I used to monitor context and start afresh when it reached ~80%, but I stopped doing that. Compacting is not as disruptive as it used to be, and with beads agents don't lose track.
I spent some time trying to measure the productivity change due to beads, analysing cc and codex logs and linking them to deltas and commits in git [1]. But I did not fully believe the result (5x increase when using beads, there has to be some hidden variable) and I moved on to other things.
Part of the complexity is that these days I often work on two or three projects at the same time, so attribution is difficult.
[1] Analysis code is at https://github.com/juanre/agent-taylor
I haven't seen anything to suggest that Yegge is proposing it as a serious tool for serious work, so why all the hate?
Debt doesnt come due immediately, its accrued and may allow for the purchase of things that were once too expensive, but eventually the bill comes due.
Ive started referring to vibe-coding as "Credit Cards" for developers. Allowing them to accrue massive amounts of technical debt that were previously out of reach. This can provide some competent developers with incredible improvments to their work. But for the people who accrue more Technical Debt than they have the ability to pay off, it can sink their project and cost our organization alot in lost investment of both time and money.

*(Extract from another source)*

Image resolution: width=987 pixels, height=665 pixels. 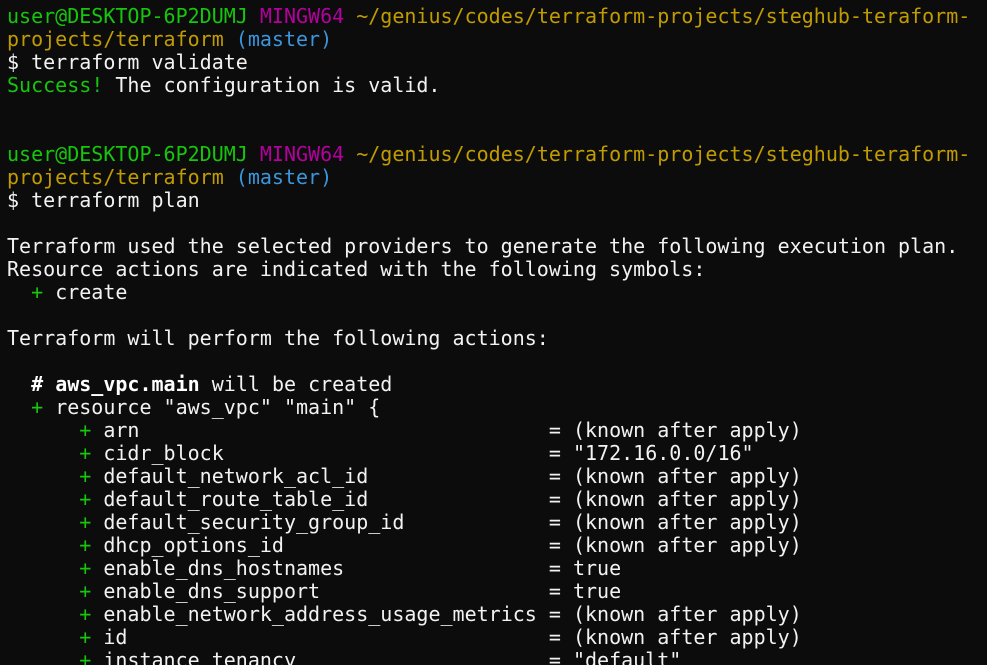 What do you see at coordinates (122, 430) in the screenshot?
I see `attribute-name: arn` at bounding box center [122, 430].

I see Gas Town and tools like as debt schemes where someone applies for more credit cards to pay the payments on prior cards they've maxed out, compounding the issue with the vague goal of "eventually it pays off." So color me skeptical.
Not sure if this analogy holds up to all things, but its been helping my organization navigate the application of agents, since it allows us to allocate spend depending on the seniority of each developer. Thus ive been feeling like an underwriter having to figure out if a developer requesting more credits or budget for agentic code can be trusted to pay off the debt they will accrue.